With labour woes dominating the headlines locally and beyond, one Whistler worker wants to give a voice to the workforce, saying the discussion to date has been one-sided.
"It does certainly seem to be one-sided at this point with the (Whistler) Chamber of Commerce and the RMOW (Resort Municipality of Whistler), and I feel like oftentimes they're just paying lip service to the idea that companies are paying the best wages that they can and giving the best benefits," Jason Town said.
"I think (employers), especially the larger corporations in town, could certainly be paying their workers better and doing more."
Town has lived and worked in Whistler for a total of six years — he's currently employed as a bartender, a bellman and as a part-time bike guide.
His first stint in Whistler started back in 2000.
"It certainly seems more short staffed now," Town said. "I do think that people are working longer and harder, certainly, and being asked to work more shifts and more hours with less time off."
With the labour discussion front and centre, Town is considering starting a worker's association to discuss the issues important to Whistler's workforce.
He said he's sympathetic to small business owners and understands it's not cheap to do business in Whistler, but "why do the workers always have to take it on the back?" he asked.
"Everything else is expensive, so we can't afford to pay wages, so let's bring in cheap workers?
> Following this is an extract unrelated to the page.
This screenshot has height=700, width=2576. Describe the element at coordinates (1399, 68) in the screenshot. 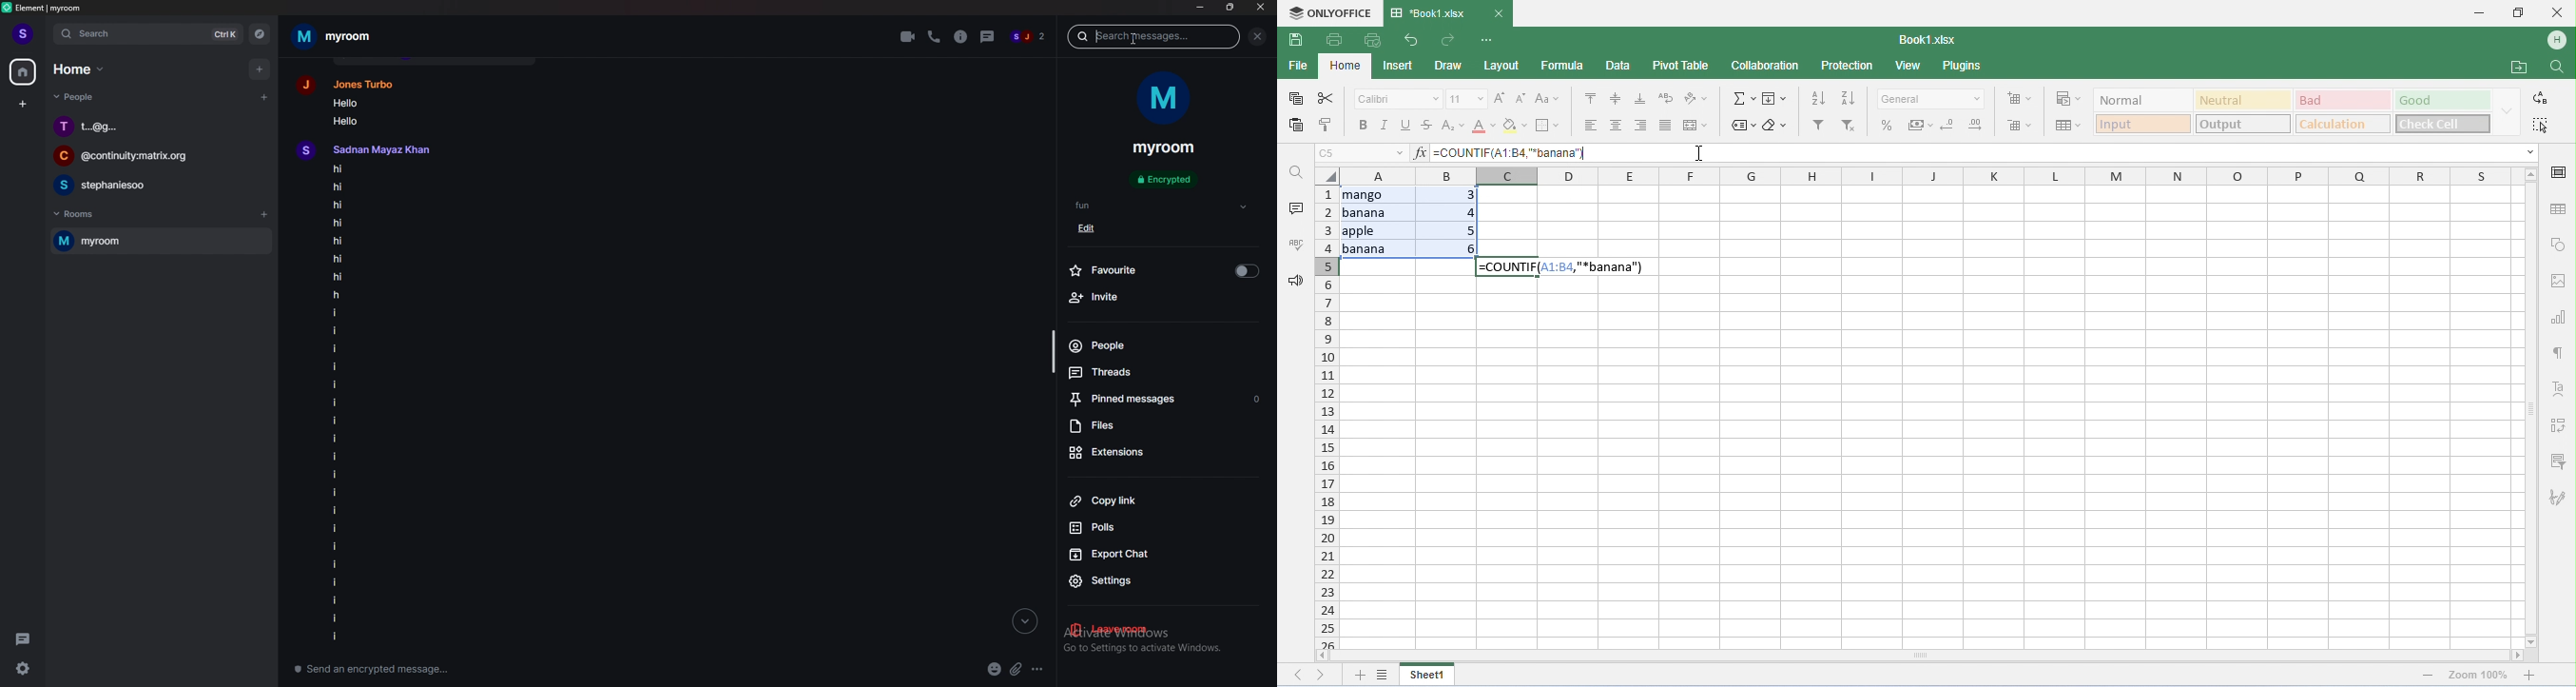

I see `insert` at that location.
That kind of seems backwards to me. It's a bigger problem that we need to fix. If the only way we can run Whistler is by bringing in cheap workers because rent and everything else is taking too much money, then there's a problem."
Whistler acknowledges the problem, but there doesn't seem to be an all-encompassing solution.
Ru Mehta, owner of Samurai Sushi, has taken it on himself to recruit long-term employees by securing a number of beds to be used as staff housing.
The move has already helped him attract new hires.
"It's not just about trying to get employees in a competitive market, it's important when they're here and they're working that they're actually enjoying themselves here," Mehta said.
"If these young people are coming to town and they can't find a place to live and it's stressful, and they have to pay exorbitant rates and they're sharing four or five people to a room... then their whole experience of Whistler is not enjoyable."
One of Town's coworkers, Australian Matt Ruming, thinks Whistler could learn a thing or two from Vail Resorts in Colorado.
Ruming spent the 2011 and 2012 seasons in Vail.
"The pay situation in Vail is probably the same, but there's a lot of other benefits for the people that didn't necessarily work for the mountain that made things cheaper in the long run," Ruming said.
For example, a worker's ski pass at Vail — which gives access to more than a half dozen ski areas as well as discounts on clothes and gear — cost Ruming about half what he pays for a discounted Whistler Blackcomb pass.
"That's one of the biggest differences I've noticed, is that Whistler seems very money grabbing and everything is really expensive, yet you're working for peanuts," Ruming said.
He also suggested Whistler take a close look at Vail's transportation system, which offers free buses.
"I don't know, I guess I was spoiled in Vail," Ruming said. "The transportation is extensive and it's all free."